The Palestinian-Israeli co-national team Hamael organizes is emblematic of this vision. This year, however, the challenge to bring players to Vancouver was especially daunting. This year, the players are mostly young women. Eleven female athletes travelled to Vancouver for seven-aside soccer. Young Arab and Israeli, Muslim and Jewish women who don't all benefit from the same gender rights or sexual and professional freedom known to most Canadian women.

"I could have recruited 15 men's soccer teams," said Hamael. When he told families he wanted female athletes, doors closed in his face. "I'm not sure I can send my daughter 11,000 miles to Vancouver," he was told. "Take my son. Take him. He's good."

One of those Palestinian players, Noor Dawood, 21, is one of the 11 reasons Hamael persisted. "It breaks my heart listening to her," he said. "People look at [girls and women] funny for playing soccer."

Throughout Israel and Palestine, he acknowledges that cultural prejudices across all religious lines keep women oppressed. Ancient conflicts over land entrench stagnation.

"This is where the people need help. Not the spoilt, professional athlete," he said, noting the political and symbolic weight of female athletes in tandem with the co-national soccer squad.

Hamael, 39, is Palestinian-Canadian. Born to illiterate parents living in Jordan as displaced refugees following the 1967 war, he saw his mother refuse charity handouts or U.N. food rations. This made life even more challenging, but Hamael respected her merits of hard work and self-reliance.

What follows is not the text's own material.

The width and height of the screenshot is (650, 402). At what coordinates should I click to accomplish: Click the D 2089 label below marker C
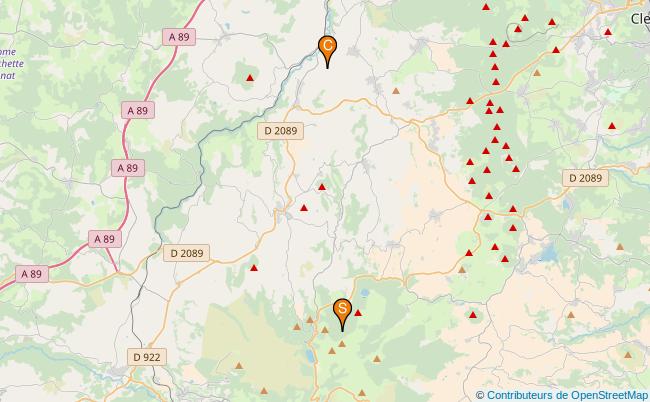pos(281,131)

His life's work is bridging the divide between two of the most antagonistic forces in the world. He seeks equality and rebuffs accusations that equal footing can never be secured between the occupied and their occupiers. He persists.

Educating women is essential. So too is it essential to broaden the experiences of younger generations.

"If I can create this connection between this Israeli girl and this Palestinian girl, that connection will last," he said, emphasizing the borderless right of entry granted through social media.

"This is a generational conflict. This is the generation to make a difference. They are not occupied, occupier. They are equal teammates playing to win the tournament as one team. This would never happen there.

"There is so much dehumanization that happens on both side of the conflict. There is brainwashing on both sides of the conflict.

"I don't want to tell these kids how to think but what to think about."

The soccer pitch may be Hamael's great equalizer. He knows the goal is bigger even than the beautiful game.

"The end game is peace."

He is expecting his first child, a daughter, with his wife Melanie.